Fugazi – Red Medicine

Publié par le 26 juin 2020 dans Chroniques, Incontournables, Non classé, Toutes les chroniques

(Dischord, 12 juin 1995)

Après une féroce intro noisy chargée de faire fuir les moins vaillants, on nous ressert un groove démoniaque. Fugazi’s back. « Do You Like Me » fait mine de s’interroger ce fripon de Picciotto qui connaît parfaitement la réponse, à moins qu’il ne souffre d’un complexe d’infériorité face à son pote au bonnet. WE DO LOVE YOU. ALL OF YOU.

Amoureux transis même lorsque survient dans la foulée la fabuleuse « Bed For The Scraping ». Sa basse terrible, ses guitares hystériques (le retour de la boucle qui rend dingo) et Ian en mode pétage de plombs.

On pourrait alors croire assister à l’acte 4 de la leçon mais ce début d’album n’est qu’un leurre et le public punk du groupe, probablement déjà un peu paumé par les trois premiers disques, ne va pas tarder à être semé pour de bon. Le quatuor ne se contente pas ici de réciter sa formule maîtrisée sur le bout des doigts, sur laquelle tout le monde se touche depuis maintenant cinq ans et cet incroyable Repeater. Parfaitement conscient d’être au-dessus de tout, le groupe se dit qu’il a désormais suffisamment de bouteille (pas n’importe quelles bouteilles, Ian veille au grain !), non seulement pour remettre la main sur la table de mixage en se passant de producteur (comme pour Steady Diet Of Nothing, le deuxième acte), mais aussi pour se permettre quelques excentricités. Fugazi invite ainsi une clarinette sur l’invraisemblable “Version”, portée par la basse de ce motherdubber de Lally. Parce que pourquoi pas. Qui se souvient alors que MacKaye est le type qui clouait tout le monde au mur en 1’30 quelques années plus tôt ?

Dans un autre délire, sur « Birthday pony » on fait mumuse en intro avec des chaises qui crissent, des coups de cymbale hors de propos, trois notes de piano et des cris de demeurés, avant que Ian n’entonne son « This is a birthday pony » d’un air un rien débilos. C’est aussi foutraque qu’irrésistible. Sur l’instrumentale « Combination Lock », la section rythmique démentielle nous fait de nouveau frétiller les guiboles. Et Joe Lally a ensuite droit à son heure de gloire, s’emparant du micro sur « By You », tandis que les guitares dissonantes fusent d’une oreille à l’autre (au casque, c’est la guerre). Le tout s’achève dans un joyeux combat de larsens livré par les artilleurs en chef MacKaye-Picciotto.

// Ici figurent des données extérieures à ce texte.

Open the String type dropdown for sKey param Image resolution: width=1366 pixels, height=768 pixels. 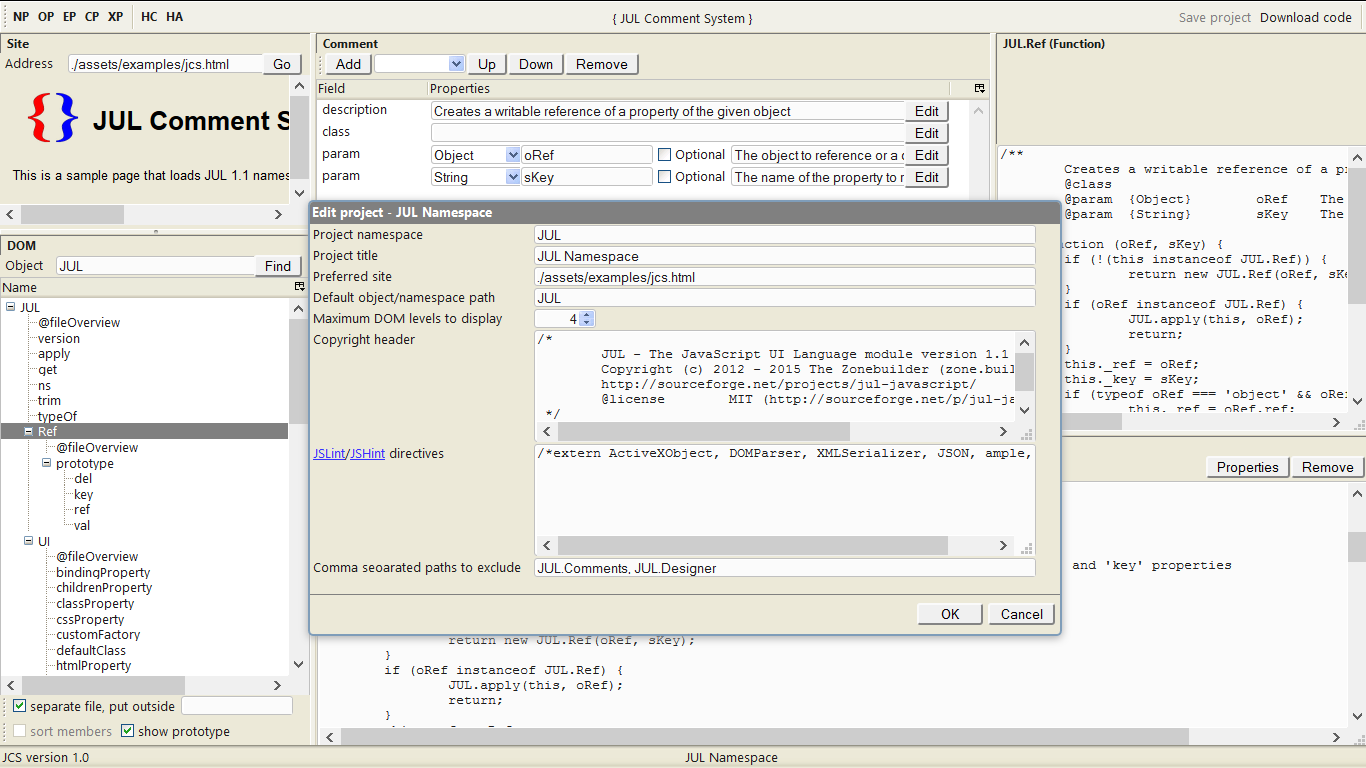tap(512, 176)
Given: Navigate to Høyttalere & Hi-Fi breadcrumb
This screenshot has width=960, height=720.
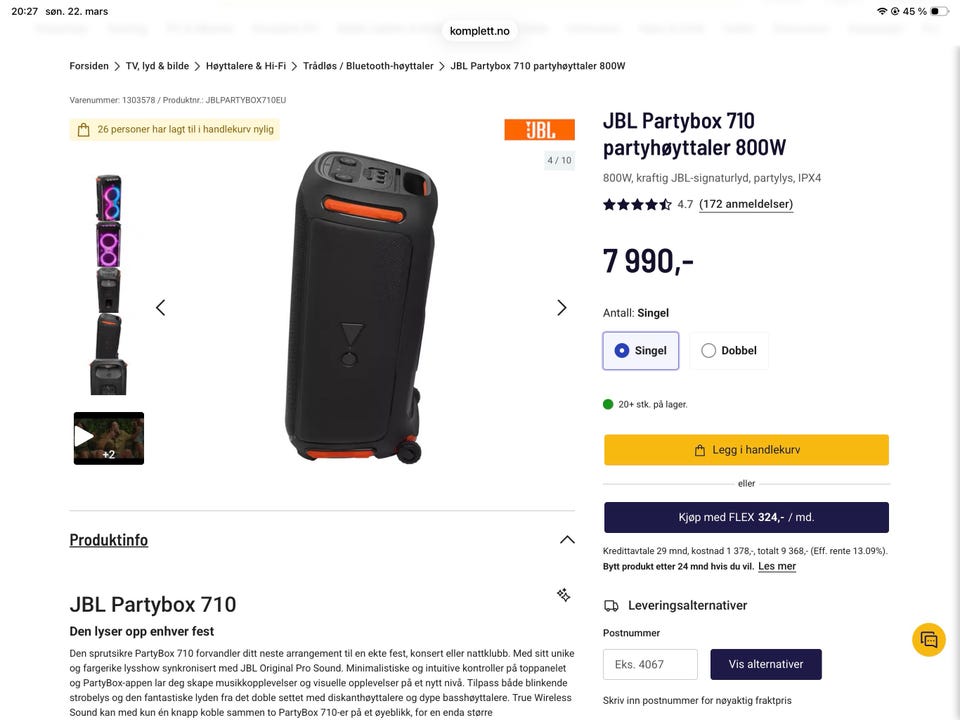Looking at the screenshot, I should pyautogui.click(x=246, y=66).
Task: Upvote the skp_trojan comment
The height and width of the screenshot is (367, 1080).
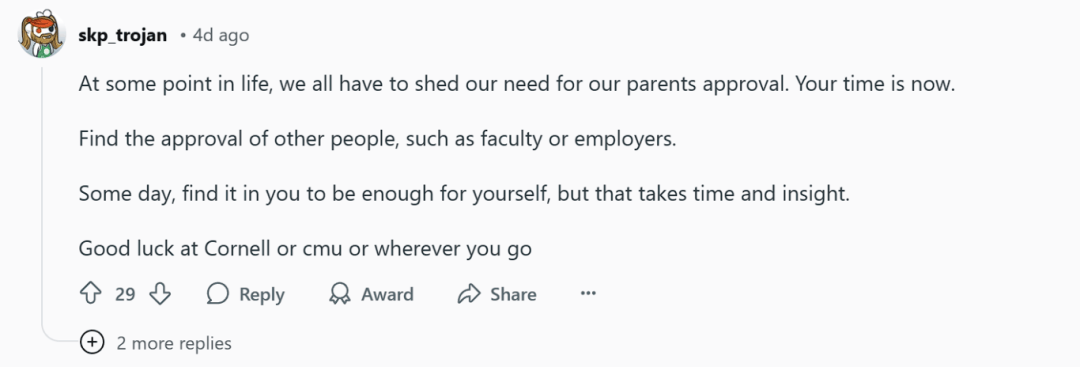Action: (x=91, y=295)
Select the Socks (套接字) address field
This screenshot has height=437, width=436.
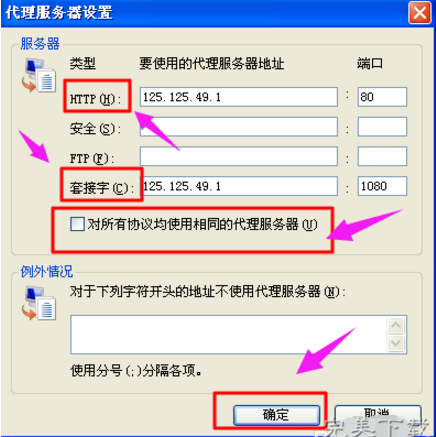click(x=239, y=186)
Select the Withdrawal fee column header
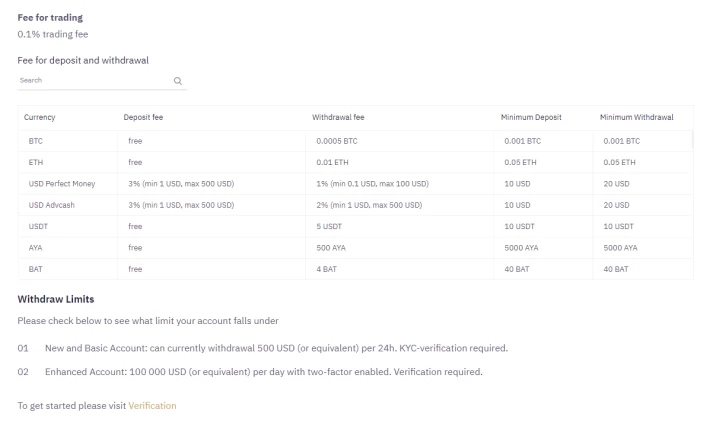710x435 pixels. (338, 117)
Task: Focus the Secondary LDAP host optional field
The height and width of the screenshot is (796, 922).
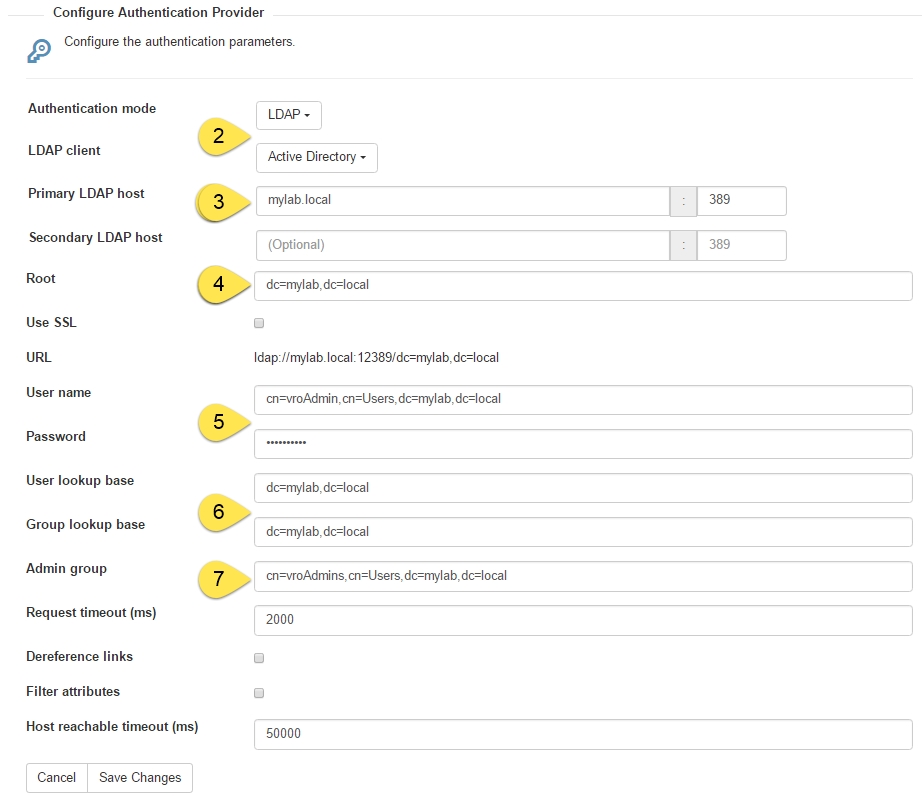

Mais Red Medicine, c’est aussi la très touchante et presque maladive « Forensic Scene » introduite par une basse rampante, suivie du chant sur le fil de Picciotto. Sommet d’EMOtion. Le gars Guy qu’on retrouve également à son meilleur sur « Long Distance Runner », non sans un petit coucou au préalable à la fanbase punk, déboussolée par tant de variété, mais pas tout à fait oubliée (les deux missiles « Back To Base » et « Downed City »). La radicalité est donc toujours de mise, elle est de toute façon inhérente à ce groupe. Mais il y a tellement plus, depuis toujours, et peut-être plus que jamais ici. Des idées qui s’entrechoquent en permanence, de la beauté derrière tout ce vacarme. Il suffit simplement de fouiller un peu. Et de laisser le temps faire son œuvre. 25 ans après, Red Medicine a eu tout le loisir d’infiltrer tous nos pores et aucun doute n’est aujourd’hui permis : il trône tout là-haut dans la discographie sans faille de Fugazi.